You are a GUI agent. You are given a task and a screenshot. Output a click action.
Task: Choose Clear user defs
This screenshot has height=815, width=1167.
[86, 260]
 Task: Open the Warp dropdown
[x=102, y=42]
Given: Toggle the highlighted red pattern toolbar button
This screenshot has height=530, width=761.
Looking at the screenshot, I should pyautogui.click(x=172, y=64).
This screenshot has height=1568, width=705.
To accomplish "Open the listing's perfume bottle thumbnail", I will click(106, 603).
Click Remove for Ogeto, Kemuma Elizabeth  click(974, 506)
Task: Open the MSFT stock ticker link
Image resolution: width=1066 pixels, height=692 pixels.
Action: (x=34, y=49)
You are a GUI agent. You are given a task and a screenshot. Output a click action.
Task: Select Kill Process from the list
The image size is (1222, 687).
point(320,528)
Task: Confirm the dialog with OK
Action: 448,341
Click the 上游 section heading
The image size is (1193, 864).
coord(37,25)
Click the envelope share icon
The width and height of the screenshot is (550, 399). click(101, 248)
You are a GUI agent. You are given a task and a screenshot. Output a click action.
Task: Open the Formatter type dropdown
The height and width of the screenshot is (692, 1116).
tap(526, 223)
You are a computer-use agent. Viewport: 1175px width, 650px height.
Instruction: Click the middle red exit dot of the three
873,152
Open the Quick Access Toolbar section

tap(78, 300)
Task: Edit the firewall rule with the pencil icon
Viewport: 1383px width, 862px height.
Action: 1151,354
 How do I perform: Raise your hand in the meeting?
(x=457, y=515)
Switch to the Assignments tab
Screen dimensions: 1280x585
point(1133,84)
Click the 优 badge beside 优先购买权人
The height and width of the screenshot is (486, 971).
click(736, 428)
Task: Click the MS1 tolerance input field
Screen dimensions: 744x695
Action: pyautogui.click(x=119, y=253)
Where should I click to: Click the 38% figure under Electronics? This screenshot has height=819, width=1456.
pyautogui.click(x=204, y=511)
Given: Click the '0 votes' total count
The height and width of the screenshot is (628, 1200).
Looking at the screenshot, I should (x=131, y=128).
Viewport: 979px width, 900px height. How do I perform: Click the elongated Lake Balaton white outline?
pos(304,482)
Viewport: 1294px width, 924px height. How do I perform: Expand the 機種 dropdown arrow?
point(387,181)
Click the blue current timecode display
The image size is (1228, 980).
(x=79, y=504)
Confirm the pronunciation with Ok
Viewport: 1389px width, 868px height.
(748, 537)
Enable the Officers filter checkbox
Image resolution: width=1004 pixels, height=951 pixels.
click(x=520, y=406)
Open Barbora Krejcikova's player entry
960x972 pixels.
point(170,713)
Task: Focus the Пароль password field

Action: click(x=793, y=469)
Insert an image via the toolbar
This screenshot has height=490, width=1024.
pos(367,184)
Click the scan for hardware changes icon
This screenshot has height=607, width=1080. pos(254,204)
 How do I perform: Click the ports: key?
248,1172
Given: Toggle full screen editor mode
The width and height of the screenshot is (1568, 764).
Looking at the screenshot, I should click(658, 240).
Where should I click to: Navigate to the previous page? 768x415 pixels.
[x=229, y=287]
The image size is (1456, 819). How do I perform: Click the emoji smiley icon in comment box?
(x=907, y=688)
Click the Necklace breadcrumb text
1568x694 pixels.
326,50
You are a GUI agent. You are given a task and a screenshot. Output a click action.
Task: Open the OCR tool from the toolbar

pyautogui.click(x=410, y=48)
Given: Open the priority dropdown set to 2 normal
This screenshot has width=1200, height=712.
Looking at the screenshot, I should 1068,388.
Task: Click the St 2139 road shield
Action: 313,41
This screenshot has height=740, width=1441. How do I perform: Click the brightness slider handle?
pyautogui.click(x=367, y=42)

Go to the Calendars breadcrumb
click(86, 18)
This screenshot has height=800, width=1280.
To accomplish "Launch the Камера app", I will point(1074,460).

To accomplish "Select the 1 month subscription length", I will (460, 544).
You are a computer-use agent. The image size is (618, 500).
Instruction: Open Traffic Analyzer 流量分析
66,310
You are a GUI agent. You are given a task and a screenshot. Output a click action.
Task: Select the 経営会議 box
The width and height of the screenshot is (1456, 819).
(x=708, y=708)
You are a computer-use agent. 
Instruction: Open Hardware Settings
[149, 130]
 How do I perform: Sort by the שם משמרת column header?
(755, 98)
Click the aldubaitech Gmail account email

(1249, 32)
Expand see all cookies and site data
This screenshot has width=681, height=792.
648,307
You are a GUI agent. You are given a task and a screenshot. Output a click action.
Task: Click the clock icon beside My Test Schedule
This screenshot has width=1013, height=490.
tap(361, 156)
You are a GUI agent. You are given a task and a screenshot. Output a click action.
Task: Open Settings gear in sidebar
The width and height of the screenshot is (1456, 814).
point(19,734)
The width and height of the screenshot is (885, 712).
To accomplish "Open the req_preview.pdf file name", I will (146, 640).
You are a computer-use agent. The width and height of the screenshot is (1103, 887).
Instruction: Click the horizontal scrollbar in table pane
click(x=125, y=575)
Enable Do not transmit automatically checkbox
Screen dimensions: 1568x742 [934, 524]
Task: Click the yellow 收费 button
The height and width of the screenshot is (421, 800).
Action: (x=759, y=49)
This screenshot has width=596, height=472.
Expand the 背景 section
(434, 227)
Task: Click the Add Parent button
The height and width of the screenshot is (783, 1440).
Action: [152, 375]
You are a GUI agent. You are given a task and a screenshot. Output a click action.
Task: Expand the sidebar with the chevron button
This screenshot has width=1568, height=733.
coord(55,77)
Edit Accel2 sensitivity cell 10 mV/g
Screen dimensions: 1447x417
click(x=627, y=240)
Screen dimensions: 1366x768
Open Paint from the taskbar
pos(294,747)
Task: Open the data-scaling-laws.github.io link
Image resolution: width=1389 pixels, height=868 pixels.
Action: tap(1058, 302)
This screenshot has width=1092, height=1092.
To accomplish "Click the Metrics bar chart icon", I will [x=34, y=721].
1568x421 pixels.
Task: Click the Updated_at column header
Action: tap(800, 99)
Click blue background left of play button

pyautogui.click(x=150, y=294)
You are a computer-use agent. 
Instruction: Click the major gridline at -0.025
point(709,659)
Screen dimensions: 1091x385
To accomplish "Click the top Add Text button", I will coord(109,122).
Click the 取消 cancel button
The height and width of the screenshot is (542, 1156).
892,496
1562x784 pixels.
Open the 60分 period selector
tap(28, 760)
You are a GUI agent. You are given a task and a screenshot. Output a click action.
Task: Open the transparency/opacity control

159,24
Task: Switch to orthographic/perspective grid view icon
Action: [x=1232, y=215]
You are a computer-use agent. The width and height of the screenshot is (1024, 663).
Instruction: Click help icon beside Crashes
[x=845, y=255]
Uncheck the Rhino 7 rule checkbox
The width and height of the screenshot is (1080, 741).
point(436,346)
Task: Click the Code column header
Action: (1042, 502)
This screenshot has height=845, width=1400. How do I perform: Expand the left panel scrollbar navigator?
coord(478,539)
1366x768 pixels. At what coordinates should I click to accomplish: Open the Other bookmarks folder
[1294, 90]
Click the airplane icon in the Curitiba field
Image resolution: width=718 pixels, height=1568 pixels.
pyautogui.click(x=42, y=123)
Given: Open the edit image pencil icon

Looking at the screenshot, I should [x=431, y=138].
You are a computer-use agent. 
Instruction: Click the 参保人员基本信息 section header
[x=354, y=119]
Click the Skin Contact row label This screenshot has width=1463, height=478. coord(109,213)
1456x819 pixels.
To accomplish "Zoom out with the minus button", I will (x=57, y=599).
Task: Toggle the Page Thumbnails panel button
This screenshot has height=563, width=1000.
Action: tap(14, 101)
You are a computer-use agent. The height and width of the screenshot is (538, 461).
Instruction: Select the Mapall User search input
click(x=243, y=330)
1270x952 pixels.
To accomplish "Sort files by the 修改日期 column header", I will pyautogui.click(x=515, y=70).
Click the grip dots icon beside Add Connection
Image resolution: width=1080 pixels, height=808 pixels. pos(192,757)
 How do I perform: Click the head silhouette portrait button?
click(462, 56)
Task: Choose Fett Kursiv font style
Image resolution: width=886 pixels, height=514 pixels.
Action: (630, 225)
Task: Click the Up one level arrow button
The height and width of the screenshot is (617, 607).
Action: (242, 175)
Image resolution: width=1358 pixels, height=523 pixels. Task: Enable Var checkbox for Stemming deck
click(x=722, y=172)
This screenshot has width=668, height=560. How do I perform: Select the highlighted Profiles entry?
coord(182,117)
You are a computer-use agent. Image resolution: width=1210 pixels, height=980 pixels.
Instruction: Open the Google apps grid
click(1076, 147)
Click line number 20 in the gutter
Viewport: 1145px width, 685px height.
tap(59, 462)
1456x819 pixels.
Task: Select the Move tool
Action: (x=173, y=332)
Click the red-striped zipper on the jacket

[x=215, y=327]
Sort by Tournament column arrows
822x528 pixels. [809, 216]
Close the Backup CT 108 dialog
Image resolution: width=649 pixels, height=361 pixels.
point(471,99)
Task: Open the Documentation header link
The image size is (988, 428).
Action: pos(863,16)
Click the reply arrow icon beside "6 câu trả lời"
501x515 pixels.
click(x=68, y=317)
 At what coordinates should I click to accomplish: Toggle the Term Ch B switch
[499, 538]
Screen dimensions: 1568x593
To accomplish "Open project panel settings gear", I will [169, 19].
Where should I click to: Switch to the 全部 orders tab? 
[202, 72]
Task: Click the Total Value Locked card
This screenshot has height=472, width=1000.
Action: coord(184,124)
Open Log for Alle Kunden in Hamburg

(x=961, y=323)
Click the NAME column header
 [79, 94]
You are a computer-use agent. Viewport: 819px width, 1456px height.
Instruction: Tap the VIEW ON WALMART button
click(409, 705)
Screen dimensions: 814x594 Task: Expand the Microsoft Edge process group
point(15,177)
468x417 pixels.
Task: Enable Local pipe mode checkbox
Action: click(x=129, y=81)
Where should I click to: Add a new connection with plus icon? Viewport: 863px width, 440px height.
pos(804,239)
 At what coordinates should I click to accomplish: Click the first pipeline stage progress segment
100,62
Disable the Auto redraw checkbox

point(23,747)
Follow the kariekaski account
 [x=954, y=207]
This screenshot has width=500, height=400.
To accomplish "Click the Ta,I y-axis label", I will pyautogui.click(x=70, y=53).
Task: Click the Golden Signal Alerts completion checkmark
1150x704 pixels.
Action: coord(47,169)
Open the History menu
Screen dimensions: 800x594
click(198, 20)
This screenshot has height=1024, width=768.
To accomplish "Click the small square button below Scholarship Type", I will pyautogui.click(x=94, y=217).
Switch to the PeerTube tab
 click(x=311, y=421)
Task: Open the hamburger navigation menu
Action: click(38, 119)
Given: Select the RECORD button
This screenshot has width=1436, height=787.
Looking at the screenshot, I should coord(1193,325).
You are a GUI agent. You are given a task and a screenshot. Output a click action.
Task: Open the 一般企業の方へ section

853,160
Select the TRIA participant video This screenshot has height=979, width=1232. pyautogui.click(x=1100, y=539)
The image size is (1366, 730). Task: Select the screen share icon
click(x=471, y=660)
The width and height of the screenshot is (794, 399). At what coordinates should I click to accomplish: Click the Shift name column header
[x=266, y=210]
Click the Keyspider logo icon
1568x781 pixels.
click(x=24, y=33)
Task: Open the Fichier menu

→ **What you need to do**
Copy verbatim, from the listing above, each line from the one containing "Screen dimensions: 1568x593" down to the one containing "Given: Select the RECORD button", inclusive.

→ **Written answer**
Screen dimensions: 1568x593
To accomplish "Open project panel settings gear", I will [169, 19].
Where should I click to: Switch to the 全部 orders tab? 
[202, 72]
Task: Click the Total Value Locked card
This screenshot has height=472, width=1000.
Action: coord(184,124)
Open Log for Alle Kunden in Hamburg

(x=961, y=323)
Click the NAME column header
 [79, 94]
You are a computer-use agent. Viewport: 819px width, 1456px height.
Instruction: Tap the VIEW ON WALMART button
click(409, 705)
Screen dimensions: 814x594 Task: Expand the Microsoft Edge process group
point(15,177)
468x417 pixels.
Task: Enable Local pipe mode checkbox
Action: click(x=129, y=81)
Where should I click to: Add a new connection with plus icon? Viewport: 863px width, 440px height.
pos(804,239)
 At what coordinates should I click to accomplish: Click the first pipeline stage progress segment
100,62
Disable the Auto redraw checkbox

point(23,747)
Follow the kariekaski account
 [x=954, y=207]
This screenshot has width=500, height=400.
To accomplish "Click the Ta,I y-axis label", I will pyautogui.click(x=70, y=53).
Task: Click the Golden Signal Alerts completion checkmark
1150x704 pixels.
Action: coord(47,169)
Open the History menu
Screen dimensions: 800x594
click(198, 20)
This screenshot has height=1024, width=768.
To accomplish "Click the small square button below Scholarship Type", I will pyautogui.click(x=94, y=217).
Switch to the PeerTube tab
 click(x=311, y=421)
Task: Open the hamburger navigation menu
Action: click(38, 119)
Given: Select the RECORD button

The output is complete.